Entrepreneurial Traits Revisited?

Justin Adelson at the MIT Entrepreneurship Center lets a recent episode of The Simpsons (obviously an important trend in the field) illustrate a discussion on entrepreneurial traits in entrepreneurship education. Adelson states that whether entrepreneurs are “made” or “born” is “is no longer relevant in this era.” The reason?

There are so many resources available to an individual that even if you are not born with entrepreneurial traits that make the Zuckerbergs successful you can still immerse yourself in the training.

Adelson’s post suggests that entrepreneurship education makes much difference for entrepreneurs. But at the same time, it has been shown that there is little connection between entrepreneurship education and economists’ understanding for the entrepreneurial function.

The issue of entrepreneurial traits and their practical significance may be of great importance for public policy and policy-related research. But from the point of view of economic theory, entrepreneurial traits should never have been of importance. In economics, scientific interest in entrepreneurship lies in the function of the entrepreneur rather than his (or her) psychological state or certain personality characteristics.


Are Business Plans Overrated?

Yes, says Kate Lister in Entrepreneur magazine, calling the business plan “‘largely a waste of time,” resulting in “a long-winded missive that’s out of date almost the moment the ink dries.” What venture capitalists really want, she argues, isn’t a lengthy written plan but a “killer executive summary and an introduction by a trusted advisor.” To my knowledge, there is little academic research on business plans.

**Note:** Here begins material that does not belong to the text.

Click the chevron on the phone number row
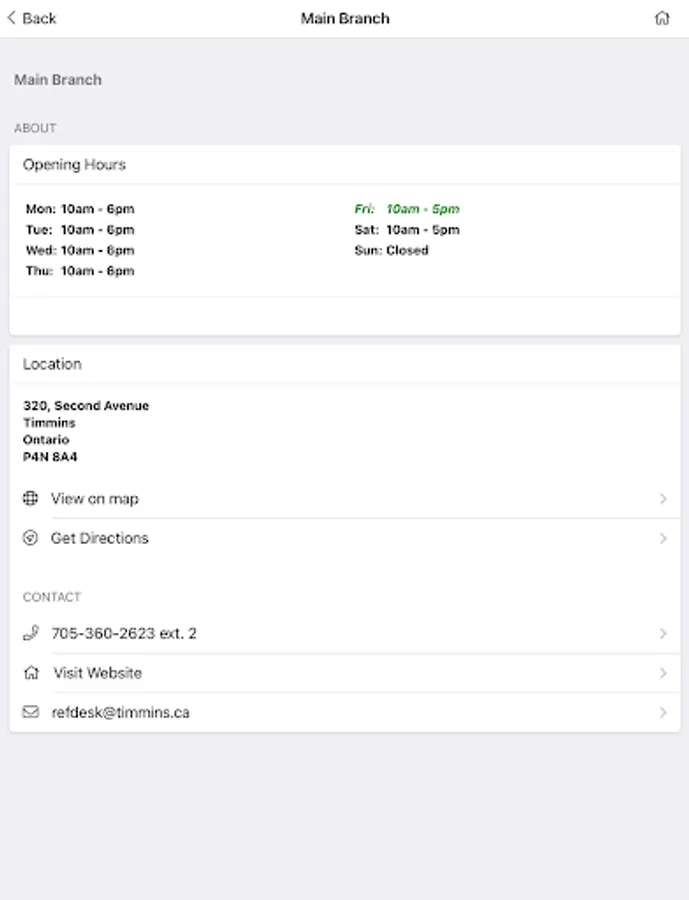The width and height of the screenshot is (689, 900). (663, 633)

This paper summarizes some of the extant literatures, which suggests that business plans are written because entrepreneurs think they need one, not because such plans been shown to be effective.

Fewer Business Majors?

The Campus Entrepreneurship blog points us to some data reported by Inside Higher Ed suggesting a drop in business majors at US colleges and universities. As CE notes, “[m]any of those interested in building their own firms,  who eventually become self-employed, do not major in business,” indicating little cause for concern. Of course, the more general question of what aspects of entrepreneurship are teachable is a thorny one.

See also Peter Thiel’s unusual idea.


Private Equity News

Finance is critical to entrepreneurship. But we often think of entrepreneurship too narrowly, as the creation of new companies, rather than broader notions of innovation, discovery, and business judgment, which can be exercised in a variety of contexts. Hence, as entrepreneurship researchers, teachers, and practitioners, we are interested not only in early-stage venture funding, but also in funding — both private and public — for ongoing concerns. (Here is some of my own work on middle-market buyouts of mature companies.)

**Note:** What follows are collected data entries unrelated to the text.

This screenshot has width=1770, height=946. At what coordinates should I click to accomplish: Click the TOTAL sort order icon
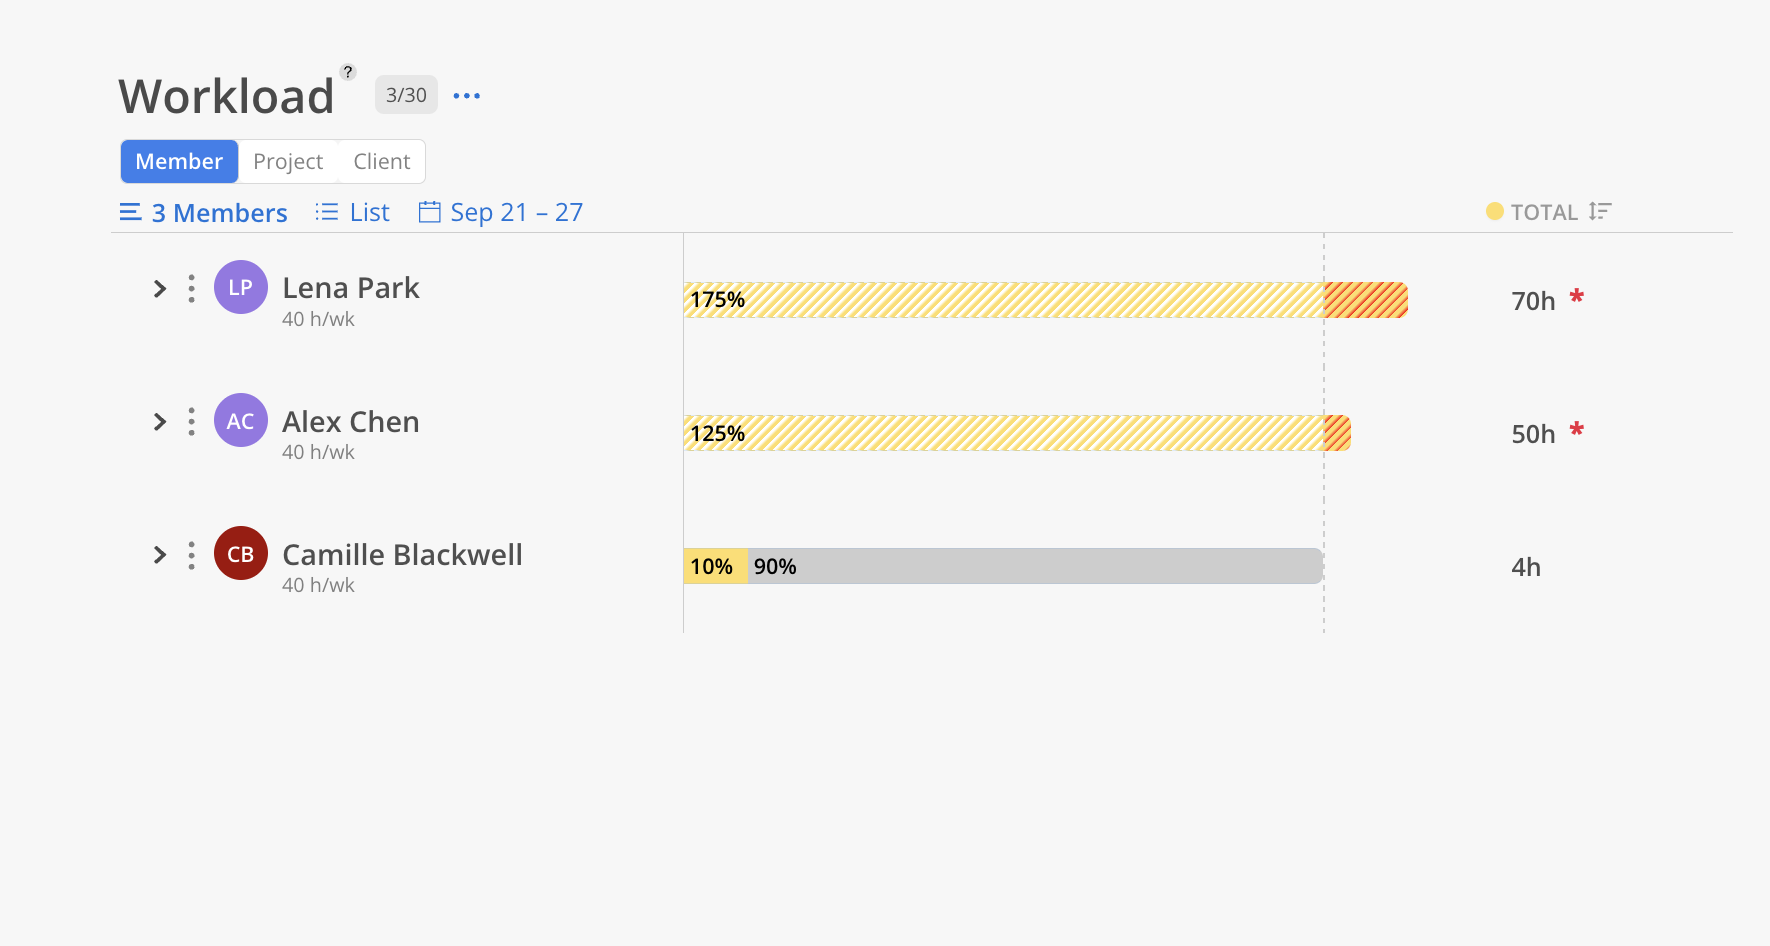1600,211
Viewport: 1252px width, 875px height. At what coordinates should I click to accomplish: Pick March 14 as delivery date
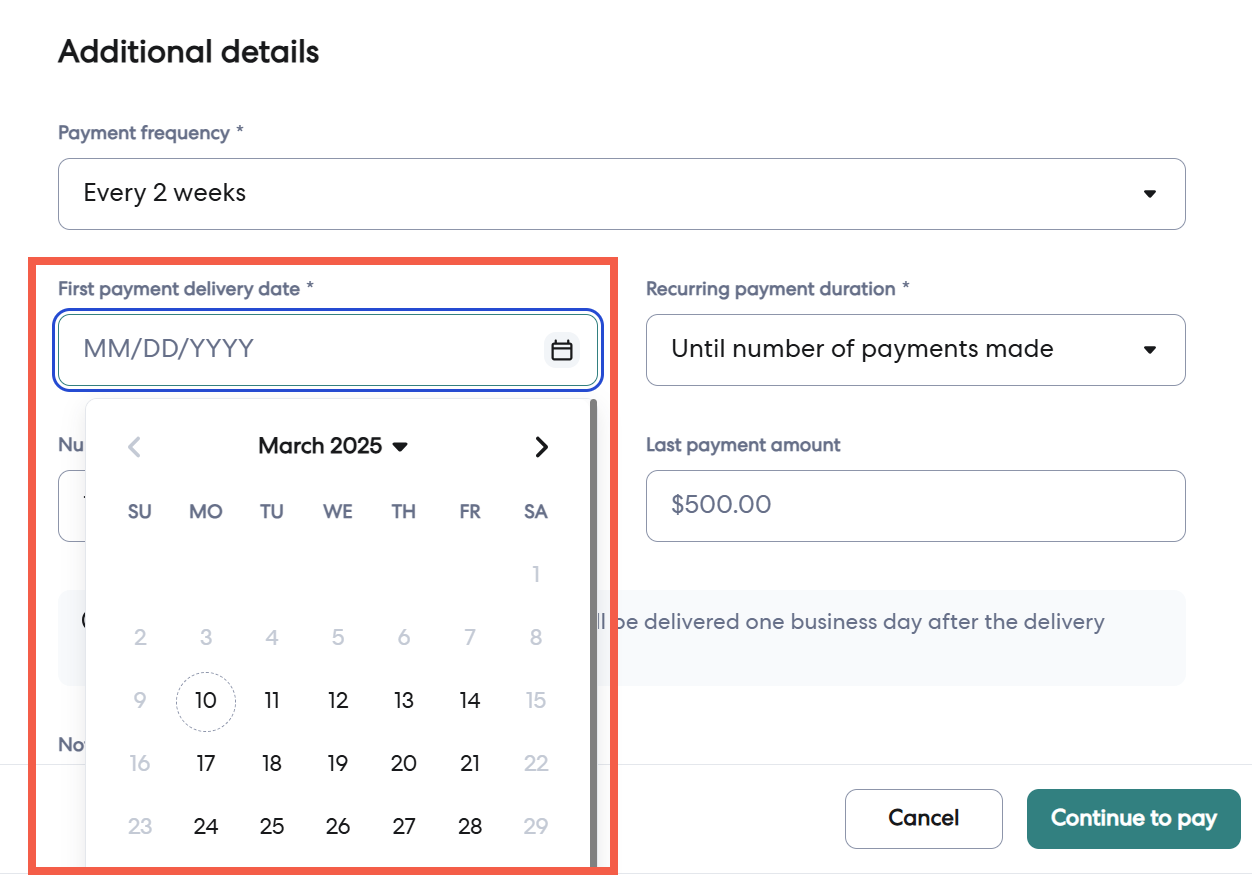(x=470, y=701)
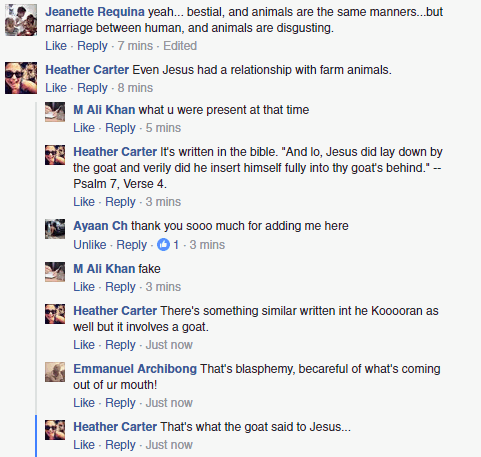This screenshot has height=457, width=481.
Task: Open Ayaan Ch's name link
Action: [100, 226]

Today’s New York Times features some interesting comments from Henry Kravis, co-founder of the famous (or infamous, depending on your perspective) LBO firm Kohlberg Kravis Roberts. Kravis, like other large private-equity firms, is bullish on commodities and energy, and also on emerging markets. But don’t look for the mega deals:

Mr. Kravis warned not to expect any legendary takeovers, like the $25 billion leveraged buyout of RJR Nabisco in 1988 that made his firm a household name and spurred the book “Barbarians at the Gate.”

“Our business is not the mega deal,” he said, adding that 90 percent of K.K.R.’s acquisitions are companies worth less than $5 billion.

Stimulating Creativity

The New York Times summarizes recent work by Northwestern University neuroscientists on creativity, showing that “people were more likely to solve word puzzles with sudden insight when they were amused, having just seen a short comedy routine.” Perhaps entrepreneurs should take more time out for games, entertainment, or other distractions: “The very idea of doing a crossword or a Sudoku puzzle typically shifts the brain into an open, playful state that is itself a pleasing escape” — leading to more creative solutions to problems.

Social Entrepreneurship: Internet Access Edition

An interesting crowdfunded project seeks to buy a used communications satellite and reposition and reprogram it to provide free internet access to the world’s poorest regions. Great example of the private provision of a public good. (Via Gizmodo)

Microfinance in Trouble?

Microfinance has been touted as a critical input to entrepreneurial activity in developing countries. But the financial crisis and subsequent downturn have hurt the microlending industry, particularly in India. More than one commentator has compared microfinance to subprime lending (e.g., here and here, but see this for balance). Now the Economist sees Big Trouble for Microfinance. What’s next? Will tighter credit requirements stifle nascent entrepreneurs, or provide a more efficient allocation of scarce capital that spurs economic growth?